++++ Provided records ++++
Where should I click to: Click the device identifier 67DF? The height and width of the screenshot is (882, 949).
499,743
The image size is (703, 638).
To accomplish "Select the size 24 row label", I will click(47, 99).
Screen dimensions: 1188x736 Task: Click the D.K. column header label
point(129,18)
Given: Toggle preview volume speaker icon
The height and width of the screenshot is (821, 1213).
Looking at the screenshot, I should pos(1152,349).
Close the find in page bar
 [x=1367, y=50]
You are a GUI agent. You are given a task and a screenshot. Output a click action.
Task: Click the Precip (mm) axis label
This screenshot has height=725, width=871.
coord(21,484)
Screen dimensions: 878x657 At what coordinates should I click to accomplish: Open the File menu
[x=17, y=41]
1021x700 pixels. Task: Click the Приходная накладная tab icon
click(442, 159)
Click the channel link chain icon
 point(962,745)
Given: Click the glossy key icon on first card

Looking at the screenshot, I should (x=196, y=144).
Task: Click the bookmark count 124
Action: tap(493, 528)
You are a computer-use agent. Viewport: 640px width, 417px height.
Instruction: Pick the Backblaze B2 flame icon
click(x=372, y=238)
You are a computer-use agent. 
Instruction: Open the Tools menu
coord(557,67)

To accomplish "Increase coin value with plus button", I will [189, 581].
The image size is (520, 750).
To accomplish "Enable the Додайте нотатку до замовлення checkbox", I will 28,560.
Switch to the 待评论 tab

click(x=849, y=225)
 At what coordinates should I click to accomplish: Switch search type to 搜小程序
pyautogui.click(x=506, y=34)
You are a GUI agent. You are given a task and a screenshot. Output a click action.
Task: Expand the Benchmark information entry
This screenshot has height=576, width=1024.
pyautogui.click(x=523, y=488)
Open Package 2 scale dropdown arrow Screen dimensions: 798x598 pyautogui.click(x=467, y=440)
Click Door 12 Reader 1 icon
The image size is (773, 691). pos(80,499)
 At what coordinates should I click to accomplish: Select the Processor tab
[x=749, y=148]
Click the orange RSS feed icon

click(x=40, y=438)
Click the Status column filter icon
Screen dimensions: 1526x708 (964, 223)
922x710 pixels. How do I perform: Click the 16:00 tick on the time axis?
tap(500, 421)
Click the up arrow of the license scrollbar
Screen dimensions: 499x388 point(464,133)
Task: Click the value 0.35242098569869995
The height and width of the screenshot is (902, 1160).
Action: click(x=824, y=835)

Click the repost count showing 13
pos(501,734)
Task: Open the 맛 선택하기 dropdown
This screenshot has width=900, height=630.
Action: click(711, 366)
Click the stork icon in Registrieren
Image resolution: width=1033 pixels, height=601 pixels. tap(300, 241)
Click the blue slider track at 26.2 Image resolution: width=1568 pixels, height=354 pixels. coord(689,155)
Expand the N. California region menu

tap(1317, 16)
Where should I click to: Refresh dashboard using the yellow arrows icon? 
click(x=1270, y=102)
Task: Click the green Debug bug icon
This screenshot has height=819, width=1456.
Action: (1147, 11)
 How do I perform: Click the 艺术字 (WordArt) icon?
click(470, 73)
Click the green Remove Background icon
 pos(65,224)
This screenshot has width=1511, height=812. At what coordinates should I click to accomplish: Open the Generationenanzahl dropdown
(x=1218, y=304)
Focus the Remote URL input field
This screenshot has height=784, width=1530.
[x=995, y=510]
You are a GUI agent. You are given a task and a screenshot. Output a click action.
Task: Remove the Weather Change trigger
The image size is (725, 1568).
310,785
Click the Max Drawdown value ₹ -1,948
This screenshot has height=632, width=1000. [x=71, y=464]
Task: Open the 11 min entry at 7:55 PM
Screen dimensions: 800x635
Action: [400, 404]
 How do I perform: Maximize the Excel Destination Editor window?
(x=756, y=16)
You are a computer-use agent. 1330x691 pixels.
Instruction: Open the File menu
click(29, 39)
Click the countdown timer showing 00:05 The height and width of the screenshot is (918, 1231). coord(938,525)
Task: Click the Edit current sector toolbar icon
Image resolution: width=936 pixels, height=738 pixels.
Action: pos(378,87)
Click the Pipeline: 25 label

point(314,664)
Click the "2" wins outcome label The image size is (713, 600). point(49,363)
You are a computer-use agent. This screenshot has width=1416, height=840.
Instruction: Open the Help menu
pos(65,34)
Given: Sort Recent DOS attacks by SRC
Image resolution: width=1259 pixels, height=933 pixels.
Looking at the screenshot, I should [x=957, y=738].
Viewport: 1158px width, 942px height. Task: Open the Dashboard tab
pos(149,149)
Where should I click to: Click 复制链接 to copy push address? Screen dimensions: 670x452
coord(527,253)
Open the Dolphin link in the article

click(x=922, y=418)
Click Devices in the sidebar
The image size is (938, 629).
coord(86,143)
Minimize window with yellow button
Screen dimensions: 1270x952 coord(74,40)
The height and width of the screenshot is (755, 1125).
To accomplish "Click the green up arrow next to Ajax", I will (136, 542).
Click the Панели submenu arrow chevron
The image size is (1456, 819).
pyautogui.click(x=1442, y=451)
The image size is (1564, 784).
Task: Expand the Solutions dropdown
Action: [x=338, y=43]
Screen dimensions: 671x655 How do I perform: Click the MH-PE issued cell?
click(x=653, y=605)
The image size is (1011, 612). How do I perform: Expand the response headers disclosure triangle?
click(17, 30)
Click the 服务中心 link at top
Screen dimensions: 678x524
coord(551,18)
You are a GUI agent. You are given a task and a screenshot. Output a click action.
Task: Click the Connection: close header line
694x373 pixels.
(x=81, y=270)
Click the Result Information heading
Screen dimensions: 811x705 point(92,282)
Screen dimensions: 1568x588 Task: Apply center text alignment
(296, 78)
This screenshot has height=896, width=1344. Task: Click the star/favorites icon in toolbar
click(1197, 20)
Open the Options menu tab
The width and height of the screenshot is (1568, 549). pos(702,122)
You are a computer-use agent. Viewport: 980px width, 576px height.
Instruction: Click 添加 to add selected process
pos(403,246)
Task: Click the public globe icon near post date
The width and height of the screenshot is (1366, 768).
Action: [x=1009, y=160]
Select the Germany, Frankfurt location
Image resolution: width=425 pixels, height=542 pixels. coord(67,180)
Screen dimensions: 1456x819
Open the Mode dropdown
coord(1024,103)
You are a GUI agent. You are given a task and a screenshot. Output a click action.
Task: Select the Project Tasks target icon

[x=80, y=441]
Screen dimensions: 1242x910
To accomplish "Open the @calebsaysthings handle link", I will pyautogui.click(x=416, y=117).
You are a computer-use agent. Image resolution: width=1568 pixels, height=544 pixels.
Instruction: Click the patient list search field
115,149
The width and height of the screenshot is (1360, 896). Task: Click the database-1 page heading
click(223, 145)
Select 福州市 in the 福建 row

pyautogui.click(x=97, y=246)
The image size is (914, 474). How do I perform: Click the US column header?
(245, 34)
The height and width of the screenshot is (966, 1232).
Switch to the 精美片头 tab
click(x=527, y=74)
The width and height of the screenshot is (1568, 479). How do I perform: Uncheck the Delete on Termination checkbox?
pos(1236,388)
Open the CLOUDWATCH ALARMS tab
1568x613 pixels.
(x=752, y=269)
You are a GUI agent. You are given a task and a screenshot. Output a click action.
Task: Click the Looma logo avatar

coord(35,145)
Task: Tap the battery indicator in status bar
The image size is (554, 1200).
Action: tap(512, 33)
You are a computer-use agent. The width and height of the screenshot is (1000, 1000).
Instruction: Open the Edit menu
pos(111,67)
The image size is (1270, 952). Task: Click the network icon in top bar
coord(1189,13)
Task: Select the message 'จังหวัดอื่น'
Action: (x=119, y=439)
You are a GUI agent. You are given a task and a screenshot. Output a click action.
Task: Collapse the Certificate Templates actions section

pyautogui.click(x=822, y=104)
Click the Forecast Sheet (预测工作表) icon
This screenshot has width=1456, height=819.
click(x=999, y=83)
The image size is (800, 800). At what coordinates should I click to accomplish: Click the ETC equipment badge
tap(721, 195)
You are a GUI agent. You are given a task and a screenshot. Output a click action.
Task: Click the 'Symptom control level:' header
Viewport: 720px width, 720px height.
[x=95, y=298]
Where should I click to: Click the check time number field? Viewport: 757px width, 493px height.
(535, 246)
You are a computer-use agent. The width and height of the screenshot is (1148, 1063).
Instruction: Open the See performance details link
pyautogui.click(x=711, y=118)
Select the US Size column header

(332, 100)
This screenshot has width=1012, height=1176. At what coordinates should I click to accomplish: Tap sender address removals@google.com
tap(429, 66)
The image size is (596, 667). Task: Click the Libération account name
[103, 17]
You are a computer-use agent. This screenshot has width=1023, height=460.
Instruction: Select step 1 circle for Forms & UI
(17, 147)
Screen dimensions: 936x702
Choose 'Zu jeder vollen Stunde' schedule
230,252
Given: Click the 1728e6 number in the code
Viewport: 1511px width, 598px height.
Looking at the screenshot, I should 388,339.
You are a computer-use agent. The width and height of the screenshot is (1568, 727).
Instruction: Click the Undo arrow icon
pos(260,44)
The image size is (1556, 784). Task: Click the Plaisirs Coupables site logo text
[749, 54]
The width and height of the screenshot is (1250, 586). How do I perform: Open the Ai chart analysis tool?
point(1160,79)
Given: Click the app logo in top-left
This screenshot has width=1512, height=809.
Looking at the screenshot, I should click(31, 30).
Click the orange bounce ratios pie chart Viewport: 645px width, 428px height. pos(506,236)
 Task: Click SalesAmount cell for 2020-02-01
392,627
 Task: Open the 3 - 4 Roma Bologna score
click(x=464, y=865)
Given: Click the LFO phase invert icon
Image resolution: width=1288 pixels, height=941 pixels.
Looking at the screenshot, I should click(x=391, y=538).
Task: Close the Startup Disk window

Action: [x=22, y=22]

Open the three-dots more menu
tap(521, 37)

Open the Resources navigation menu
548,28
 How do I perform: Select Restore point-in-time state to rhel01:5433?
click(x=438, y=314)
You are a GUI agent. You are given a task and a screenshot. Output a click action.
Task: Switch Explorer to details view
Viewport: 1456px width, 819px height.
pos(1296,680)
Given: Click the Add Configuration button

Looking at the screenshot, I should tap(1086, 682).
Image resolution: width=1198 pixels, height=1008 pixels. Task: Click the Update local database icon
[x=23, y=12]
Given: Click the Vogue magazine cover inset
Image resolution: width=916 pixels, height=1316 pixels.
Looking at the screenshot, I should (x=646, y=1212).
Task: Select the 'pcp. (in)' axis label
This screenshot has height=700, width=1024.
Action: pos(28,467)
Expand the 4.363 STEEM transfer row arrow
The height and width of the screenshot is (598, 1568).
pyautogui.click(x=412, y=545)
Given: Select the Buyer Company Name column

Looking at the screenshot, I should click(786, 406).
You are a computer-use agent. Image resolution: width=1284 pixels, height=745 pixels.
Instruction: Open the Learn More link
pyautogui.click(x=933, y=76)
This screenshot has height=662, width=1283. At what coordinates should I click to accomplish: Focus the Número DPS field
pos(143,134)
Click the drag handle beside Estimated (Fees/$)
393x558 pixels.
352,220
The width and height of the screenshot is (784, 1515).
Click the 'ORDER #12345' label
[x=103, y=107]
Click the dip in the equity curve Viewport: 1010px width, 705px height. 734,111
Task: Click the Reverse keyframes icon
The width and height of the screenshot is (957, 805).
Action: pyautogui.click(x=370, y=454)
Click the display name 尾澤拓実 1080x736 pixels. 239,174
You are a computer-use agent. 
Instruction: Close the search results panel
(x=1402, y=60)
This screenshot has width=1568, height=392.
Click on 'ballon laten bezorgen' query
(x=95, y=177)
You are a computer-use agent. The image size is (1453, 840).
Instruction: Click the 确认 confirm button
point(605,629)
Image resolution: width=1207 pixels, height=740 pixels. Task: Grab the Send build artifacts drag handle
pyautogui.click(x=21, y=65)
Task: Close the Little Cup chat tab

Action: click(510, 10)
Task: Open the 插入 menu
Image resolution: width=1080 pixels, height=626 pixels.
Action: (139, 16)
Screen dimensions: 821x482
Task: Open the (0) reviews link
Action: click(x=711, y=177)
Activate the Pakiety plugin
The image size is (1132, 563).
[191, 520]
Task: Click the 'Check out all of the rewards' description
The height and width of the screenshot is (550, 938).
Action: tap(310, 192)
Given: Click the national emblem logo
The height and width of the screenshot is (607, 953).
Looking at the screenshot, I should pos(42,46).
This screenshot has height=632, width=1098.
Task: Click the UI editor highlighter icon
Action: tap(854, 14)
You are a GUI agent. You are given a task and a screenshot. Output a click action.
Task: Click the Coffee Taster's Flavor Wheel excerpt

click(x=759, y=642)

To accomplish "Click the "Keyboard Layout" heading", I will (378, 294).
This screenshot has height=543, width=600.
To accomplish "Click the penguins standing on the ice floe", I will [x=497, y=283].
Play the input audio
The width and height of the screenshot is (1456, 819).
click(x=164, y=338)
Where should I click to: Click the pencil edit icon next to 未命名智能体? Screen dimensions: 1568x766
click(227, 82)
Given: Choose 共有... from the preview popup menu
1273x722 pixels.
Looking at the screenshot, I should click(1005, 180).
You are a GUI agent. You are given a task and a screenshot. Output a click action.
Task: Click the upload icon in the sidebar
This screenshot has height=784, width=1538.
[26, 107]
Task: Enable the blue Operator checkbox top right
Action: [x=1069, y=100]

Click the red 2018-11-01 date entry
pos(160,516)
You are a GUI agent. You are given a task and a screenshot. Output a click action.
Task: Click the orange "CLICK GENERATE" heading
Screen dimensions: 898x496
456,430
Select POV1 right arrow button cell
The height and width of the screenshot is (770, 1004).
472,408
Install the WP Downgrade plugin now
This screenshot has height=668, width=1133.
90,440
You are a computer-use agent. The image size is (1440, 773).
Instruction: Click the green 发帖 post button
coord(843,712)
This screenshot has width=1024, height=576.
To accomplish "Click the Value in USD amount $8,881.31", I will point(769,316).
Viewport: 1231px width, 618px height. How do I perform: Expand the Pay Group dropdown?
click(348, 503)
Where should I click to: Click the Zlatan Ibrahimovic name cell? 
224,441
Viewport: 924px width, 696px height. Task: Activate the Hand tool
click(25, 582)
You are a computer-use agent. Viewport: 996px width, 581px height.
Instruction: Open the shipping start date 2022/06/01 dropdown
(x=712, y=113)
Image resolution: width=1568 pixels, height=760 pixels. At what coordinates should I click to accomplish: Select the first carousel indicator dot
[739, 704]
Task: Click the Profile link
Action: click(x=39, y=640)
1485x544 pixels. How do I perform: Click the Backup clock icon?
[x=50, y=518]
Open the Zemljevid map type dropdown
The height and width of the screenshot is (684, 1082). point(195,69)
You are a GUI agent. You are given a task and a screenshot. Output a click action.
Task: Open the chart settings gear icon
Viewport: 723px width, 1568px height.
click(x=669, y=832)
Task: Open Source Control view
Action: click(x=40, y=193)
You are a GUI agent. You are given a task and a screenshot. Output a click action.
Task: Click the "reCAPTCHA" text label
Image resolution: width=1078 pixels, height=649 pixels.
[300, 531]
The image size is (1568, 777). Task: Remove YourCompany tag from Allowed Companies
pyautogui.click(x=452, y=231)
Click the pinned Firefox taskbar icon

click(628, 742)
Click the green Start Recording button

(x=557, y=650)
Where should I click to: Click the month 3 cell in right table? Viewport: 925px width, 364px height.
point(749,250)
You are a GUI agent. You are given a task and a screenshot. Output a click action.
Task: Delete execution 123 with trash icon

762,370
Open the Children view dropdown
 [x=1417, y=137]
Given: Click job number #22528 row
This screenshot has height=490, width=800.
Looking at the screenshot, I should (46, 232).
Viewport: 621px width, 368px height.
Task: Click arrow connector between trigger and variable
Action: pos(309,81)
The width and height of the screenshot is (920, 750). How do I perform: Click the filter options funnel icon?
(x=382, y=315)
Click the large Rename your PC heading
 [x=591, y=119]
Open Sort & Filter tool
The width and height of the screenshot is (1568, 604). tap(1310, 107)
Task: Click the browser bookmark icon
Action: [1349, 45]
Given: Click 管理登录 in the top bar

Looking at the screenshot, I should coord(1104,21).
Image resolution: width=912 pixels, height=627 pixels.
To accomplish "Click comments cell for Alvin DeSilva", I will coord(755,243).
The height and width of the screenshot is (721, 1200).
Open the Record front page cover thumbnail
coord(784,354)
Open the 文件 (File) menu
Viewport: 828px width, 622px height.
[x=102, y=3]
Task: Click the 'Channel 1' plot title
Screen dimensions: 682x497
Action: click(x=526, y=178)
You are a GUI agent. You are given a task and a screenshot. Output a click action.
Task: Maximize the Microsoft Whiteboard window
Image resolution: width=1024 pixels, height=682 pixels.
++++
Exercise task:
Print every line of the items above, unchanged, from the line that contains "Viewport: 924px width, 696px" down to the line that contains "(x=557, y=650)", both of those lines included.

Finished exercise:
Viewport: 924px width, 696px height. Task: Activate the Hand tool
click(25, 582)
You are a computer-use agent. Viewport: 996px width, 581px height.
Instruction: Open the shipping start date 2022/06/01 dropdown
(x=712, y=113)
Image resolution: width=1568 pixels, height=760 pixels. At what coordinates should I click to accomplish: Select the first carousel indicator dot
[739, 704]
Task: Click the Profile link
Action: click(x=39, y=640)
1485x544 pixels. How do I perform: Click the Backup clock icon?
[x=50, y=518]
Open the Zemljevid map type dropdown
The height and width of the screenshot is (684, 1082). point(195,69)
You are a GUI agent. You are given a task and a screenshot. Output a click action.
Task: Open the chart settings gear icon
Viewport: 723px width, 1568px height.
click(x=669, y=832)
Task: Open Source Control view
Action: click(x=40, y=193)
You are a GUI agent. You are given a task and a screenshot. Output a click action.
Task: Click the "reCAPTCHA" text label
Image resolution: width=1078 pixels, height=649 pixels.
[300, 531]
The image size is (1568, 777). Task: Remove YourCompany tag from Allowed Companies
pyautogui.click(x=452, y=231)
Click the pinned Firefox taskbar icon

click(628, 742)
Click the green Start Recording button

(x=557, y=650)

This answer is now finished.